Doch so kam es nicht. In geheimer Abstimmung erhielt der Lehrer aus Bieber, der im Vorfeld als der volksnähere Kandidat und engagiertere Wahlkämpfer gepriesen worden war, immerhin 16 der 56 Delegiertenstimmen. Applaudiert hatten ihm vorher vielleicht fünf Genossen. Die anderen quittierten seine Rede mit eisigem Schweigen. Das lag sicher nicht daran, dass er zurückhaltend und wenig mitreißend sprach. Auch nicht an seinen typisch sozialdemokratischen Themen. Er forderte etwa, wie seine Mitkandidatin, mehr Lehrer- und Betreuerstellen für Offenbach, sprach sich für viel mehr bezahlbaren Wohnraum aus oder – hier ist er als Vizechef der SPD-Fraktion in der Regionalversammlung Experte – gegen die Zubetonierung der Landschaft.

        

 Peter Janat forderte Favoritin Habermann heraus, bekam aber nur 16 von 56 Stimmen.
Peter Janat forderte Favoritin Habermann heraus, bekam aber nur 16 von 56 Stimmen.

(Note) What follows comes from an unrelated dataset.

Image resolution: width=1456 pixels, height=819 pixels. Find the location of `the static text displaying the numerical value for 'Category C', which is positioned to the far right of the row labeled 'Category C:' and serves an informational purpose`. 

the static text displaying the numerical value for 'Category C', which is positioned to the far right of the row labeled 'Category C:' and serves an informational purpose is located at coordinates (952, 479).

Konzentration auf Sachthemen

Seine Mitbewerberin griff Janat kaum an, lediglich eine Bemerkung über „Kungelrunden“ ließ er fallen. Und er betonte, dass „hohe Präsenz vor Ort“ für einen Landtagspolitiker eine Selbstverständlichkeit sein müsse. Da hatten seine Unterstützer aus dem Bieberer Ortsverein und der Arbeitsgemeinschaft für Arbeitnehmerfragen im Vorfeld der Konferenz Mängel bei Habermann konstatiert. Wegen dieser Mängel, meinten sie, sei es ihr bei drei Versuchen nie gelungen, das Direktmandat zu holen. Es brauche einen Neuanfang mit einem Kandidaten á la Frankfurts Feldmann.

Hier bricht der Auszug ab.